Carlos Cruz-Díez Delgado tiene 70 años y creció rodeado de las piezas fantásticas de su papá, un movimiento constante entre Caracas, Barcelona y París y la convicción de que su casa y su taller eran la misma cosa. “A mamá, Mirtha Delgado, y a papá les encantaba la música y estar rodeados de gente. Jesús Soto, por ejemplo, era un gran guitarrista. En París el taller estaba lleno de artistas. Todavía me acuerdo de los asados maravillosos que hacía el argentino Julio Alpuy. Todos compartían ideas. No competían entre ellos. En el Renacimiento las obras de arte se hacían entre cientos de personas.
Luego el arte se convirtió en un asunto de seres solitarios encerrados en una buhardilla. Papá, en cambio, siempre tuvo en el taller 20 personas, jóvenes de todas partes del mundo, México, Portugal, Francia, Colombia… Yo trabajé con él desde que tenía 20 años. Además, era un inventor genial: sus obras son imposibles de copiar o falsificar porque él mismo creaba las máquinas que hacían las partes de sus piezas, plegadoras de aluminio, bastidores; les daba nombres como El cangrejo, jejeje: era una máquina que tenía unas patas laaargas”.
Anillo de inducción cromática está hecho de mosaicos de vidrio que produce una fábrica francesa desde el siglo XIX. “En 30 años van a estar iguales y en caso de que tengan que reemplazarlos, la fábrica seguirá existiendo; son los mismos mosaicos que se usaron en la obra del aeropuerto de Maiquetía en 1978 y que, a pesar de todo, siguen ahí”.

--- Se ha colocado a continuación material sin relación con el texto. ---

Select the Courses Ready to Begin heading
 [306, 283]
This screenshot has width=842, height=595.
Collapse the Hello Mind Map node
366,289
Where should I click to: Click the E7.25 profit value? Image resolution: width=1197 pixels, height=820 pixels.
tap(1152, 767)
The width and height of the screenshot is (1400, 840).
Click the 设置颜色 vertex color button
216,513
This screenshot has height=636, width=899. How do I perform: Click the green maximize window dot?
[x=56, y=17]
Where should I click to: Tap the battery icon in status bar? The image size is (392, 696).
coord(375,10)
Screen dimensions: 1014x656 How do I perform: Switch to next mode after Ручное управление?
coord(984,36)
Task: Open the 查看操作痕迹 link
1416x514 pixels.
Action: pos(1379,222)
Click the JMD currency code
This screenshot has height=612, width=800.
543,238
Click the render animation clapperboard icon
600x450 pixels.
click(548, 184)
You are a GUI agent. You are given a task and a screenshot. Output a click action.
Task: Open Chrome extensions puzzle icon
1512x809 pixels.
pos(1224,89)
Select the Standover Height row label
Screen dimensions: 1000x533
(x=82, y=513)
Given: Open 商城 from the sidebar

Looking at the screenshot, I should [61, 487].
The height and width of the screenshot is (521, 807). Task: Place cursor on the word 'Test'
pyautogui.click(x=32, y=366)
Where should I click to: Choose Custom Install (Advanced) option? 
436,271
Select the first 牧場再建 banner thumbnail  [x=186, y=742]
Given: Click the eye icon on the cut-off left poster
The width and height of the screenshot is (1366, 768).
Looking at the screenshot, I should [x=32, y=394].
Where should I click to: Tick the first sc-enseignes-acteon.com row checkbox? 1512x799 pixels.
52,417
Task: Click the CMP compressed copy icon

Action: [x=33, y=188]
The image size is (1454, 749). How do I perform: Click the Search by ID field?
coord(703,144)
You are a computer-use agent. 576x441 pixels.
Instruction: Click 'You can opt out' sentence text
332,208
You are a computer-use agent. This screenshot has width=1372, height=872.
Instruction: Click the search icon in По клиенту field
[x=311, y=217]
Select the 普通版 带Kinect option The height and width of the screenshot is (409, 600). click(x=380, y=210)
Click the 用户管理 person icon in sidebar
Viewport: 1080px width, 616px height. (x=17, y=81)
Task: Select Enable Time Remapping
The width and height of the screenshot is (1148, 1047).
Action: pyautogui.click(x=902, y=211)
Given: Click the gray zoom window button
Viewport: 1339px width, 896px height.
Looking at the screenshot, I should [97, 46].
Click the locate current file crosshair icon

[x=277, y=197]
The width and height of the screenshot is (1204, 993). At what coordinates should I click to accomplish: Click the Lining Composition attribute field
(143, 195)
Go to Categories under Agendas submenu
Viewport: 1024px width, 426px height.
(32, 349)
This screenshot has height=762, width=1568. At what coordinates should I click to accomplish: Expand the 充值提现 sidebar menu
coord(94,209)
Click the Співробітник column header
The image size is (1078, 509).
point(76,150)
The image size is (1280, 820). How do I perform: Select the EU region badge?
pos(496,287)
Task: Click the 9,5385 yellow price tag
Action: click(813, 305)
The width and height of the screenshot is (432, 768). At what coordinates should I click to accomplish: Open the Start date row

Cruz-Diez tenía cuatro talleres que siguen en pleno funcionamiento: Panamá, Miami, Caracas y París. “Nuestra misión es gerenciar la obra de papá; mantener su legado y su lugar en la historia, así ya esté en el Larousse. Sus obras se han vendido por más de un millón de dólares en subasta y tenemos una responsabilidad inmensa con los coleccionistas. Hay que manejar sus exposiciones en museos y galerías. Hacer mantenimiento de las obras públicas y tener la capacidad de ejecutar las que todavía están en planos. Hay, incluso, proyectos en autopistas. Él era muy ordenado: hacía los planos y dejaba instrucciones milimétricas. Su obra tiene esa exigencia: un punto mal puesto destruye todo el efecto; es como cuando bajas unas escaleras y un escalón tiene dos milímetros más de altura: te caes”.
Anillo de inducción cromática estaba en los archivos de los Cruz Díez y en los de la Tadeo Lozano. El rector actual, Carlos Sánchez Gaitán, tomó la batuta del proyecto y decidió sacarlo adelante en la pandemia para que, al volver a la presencialidad, la realidad fuera más amable para la comunidad universitaria y los bogotanos en general: la plaza es pública. Consiguió los permisos del Distrito y los recursos de la universidad para instalar los 408.000 mosaicos que forman la obra. Hubo gente del taller y artistas colombianos en el ensamblaje. “Fue increíble cuando el círculo cerró. Es perfecto”, dice. Sánchez no puede ocultar su emoción: “Todo el año vamos a tener actividades académicas alrededor de Cruz-Díez”.
El taller y la fundación están listos para atender el mantenimiento de la obra, pero también están seguros de que será un espacio de la gente. “El otro día, en Andorra, vi impecable una obra que no ha tenido mantenimiento en 30 años, pero hoy incluso está en sus estampillas y es parte de su identidad: la gente la limpia y la cuida. En los Pirineos pasa igual: papá trabajó con todos los artesanos del pueblo y ellos le hacen mantenimiento. Ese es el sentido del arte público; que la plaza se convierta en un sitio de reunión, de conciertos, de teatro: en un lugar para las ideas”.